Fishing nets are in themselves articles of property entitled to the protection of the law, and I am unwilling to concede to the legislature of a state the power to declare them public nuisances, even when put to use in a manner forbidden by statute, and on that ground to justify their abatement by seizure and destruction without process, notice, or the observance of any judicial form.
The police power rests upon necessity and the right of self- protection, but private property cannot be arbitrarily invaded under the mere guise of police regulation, nor forfeited for the alleged violation of law by its owner, nor destroyed by way of penalty inflicted upon him, without opportunity to be heard.
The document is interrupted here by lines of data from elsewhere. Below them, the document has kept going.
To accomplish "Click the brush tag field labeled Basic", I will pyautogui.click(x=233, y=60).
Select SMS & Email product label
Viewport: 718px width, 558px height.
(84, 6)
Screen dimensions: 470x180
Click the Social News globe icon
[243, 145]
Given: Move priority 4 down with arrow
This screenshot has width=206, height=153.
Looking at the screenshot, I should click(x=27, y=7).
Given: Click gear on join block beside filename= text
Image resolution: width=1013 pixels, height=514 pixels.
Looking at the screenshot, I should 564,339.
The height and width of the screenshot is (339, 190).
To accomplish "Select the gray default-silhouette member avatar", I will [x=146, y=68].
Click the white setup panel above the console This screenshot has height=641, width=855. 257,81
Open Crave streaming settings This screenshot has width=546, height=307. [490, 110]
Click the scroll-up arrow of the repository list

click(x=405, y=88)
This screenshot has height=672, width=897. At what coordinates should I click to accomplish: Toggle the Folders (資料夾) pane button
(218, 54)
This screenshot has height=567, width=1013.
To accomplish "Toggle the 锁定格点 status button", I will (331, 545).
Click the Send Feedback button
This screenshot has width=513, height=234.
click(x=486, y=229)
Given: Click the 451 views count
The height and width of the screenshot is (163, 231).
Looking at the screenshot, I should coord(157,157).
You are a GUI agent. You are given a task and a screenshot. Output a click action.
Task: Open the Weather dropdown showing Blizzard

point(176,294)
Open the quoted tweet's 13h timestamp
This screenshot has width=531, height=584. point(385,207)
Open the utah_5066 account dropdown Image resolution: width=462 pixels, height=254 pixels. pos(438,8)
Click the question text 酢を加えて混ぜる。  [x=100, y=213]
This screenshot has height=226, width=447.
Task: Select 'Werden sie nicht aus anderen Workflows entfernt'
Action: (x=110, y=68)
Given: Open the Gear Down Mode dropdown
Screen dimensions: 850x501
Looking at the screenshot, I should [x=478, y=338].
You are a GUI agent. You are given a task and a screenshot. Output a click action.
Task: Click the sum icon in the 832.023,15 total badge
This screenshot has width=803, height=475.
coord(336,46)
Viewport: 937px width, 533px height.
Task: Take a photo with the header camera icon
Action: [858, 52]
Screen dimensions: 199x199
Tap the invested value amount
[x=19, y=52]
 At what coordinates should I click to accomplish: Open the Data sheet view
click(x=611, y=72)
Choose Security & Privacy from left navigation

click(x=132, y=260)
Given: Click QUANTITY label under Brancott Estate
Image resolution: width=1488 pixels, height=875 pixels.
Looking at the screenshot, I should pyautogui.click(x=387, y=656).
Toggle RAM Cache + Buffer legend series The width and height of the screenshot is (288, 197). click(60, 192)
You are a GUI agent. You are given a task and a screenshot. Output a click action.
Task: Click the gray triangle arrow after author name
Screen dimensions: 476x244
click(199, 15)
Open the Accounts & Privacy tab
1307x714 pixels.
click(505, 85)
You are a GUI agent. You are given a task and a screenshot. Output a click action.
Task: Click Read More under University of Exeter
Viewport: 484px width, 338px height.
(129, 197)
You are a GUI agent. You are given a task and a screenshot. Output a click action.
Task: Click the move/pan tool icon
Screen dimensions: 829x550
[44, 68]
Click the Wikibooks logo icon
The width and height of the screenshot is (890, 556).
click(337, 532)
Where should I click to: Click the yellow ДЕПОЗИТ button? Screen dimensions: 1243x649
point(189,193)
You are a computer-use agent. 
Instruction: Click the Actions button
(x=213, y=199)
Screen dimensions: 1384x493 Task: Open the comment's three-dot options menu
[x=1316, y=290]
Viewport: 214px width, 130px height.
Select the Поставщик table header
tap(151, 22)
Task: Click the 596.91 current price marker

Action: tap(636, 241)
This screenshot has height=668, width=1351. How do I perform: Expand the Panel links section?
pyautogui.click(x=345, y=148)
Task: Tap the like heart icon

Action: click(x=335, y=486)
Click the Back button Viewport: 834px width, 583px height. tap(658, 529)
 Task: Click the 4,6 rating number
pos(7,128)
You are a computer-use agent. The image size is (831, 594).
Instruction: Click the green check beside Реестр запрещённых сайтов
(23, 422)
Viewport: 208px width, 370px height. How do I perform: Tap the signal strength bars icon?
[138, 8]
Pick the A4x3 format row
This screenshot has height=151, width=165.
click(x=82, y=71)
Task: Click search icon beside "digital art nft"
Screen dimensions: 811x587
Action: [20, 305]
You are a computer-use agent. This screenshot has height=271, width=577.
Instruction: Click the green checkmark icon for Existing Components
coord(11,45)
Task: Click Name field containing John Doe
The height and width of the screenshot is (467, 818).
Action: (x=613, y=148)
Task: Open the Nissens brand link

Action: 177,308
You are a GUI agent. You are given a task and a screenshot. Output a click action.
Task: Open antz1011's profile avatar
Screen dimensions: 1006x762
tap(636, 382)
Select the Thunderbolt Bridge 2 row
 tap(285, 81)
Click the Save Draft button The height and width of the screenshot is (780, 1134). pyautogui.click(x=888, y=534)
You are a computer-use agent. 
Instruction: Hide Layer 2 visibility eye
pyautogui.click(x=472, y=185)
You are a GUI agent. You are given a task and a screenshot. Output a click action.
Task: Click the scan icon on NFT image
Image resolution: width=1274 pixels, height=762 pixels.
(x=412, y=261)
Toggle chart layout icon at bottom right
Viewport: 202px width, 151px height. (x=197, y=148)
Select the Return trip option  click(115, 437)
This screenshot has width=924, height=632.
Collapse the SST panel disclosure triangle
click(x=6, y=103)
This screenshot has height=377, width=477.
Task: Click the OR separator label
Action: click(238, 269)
It is not doubted that the abatement of a nuisance must be limited to the necessity of the occasion, and, as the illegal use of fishing nets would be terminated by their withdrawal from the water and the public be fully protected by their detention, the lack of necessity for the arbitrary proceedings prescribed seems to me too obvious to be ignored. Nor do I perceive that the difficulty which may attend their removal, the liability to injury in the process, and their comparatively small value ordinarily, affect the principle, or tend to show their summary destruction to be reasonably essential to the suppression of the illegal use. Indeed, I think that that argument is to be deprecated as weakening the importance of the preservation, without impairment in ever so slight a degree, of constitutional guaranties.
I am, therefore, constrained to withhold my assent to the judgment just announced, and am authorized to say that Mr. Justice FIELD and Mr. Justice BREWER concur in this dissent.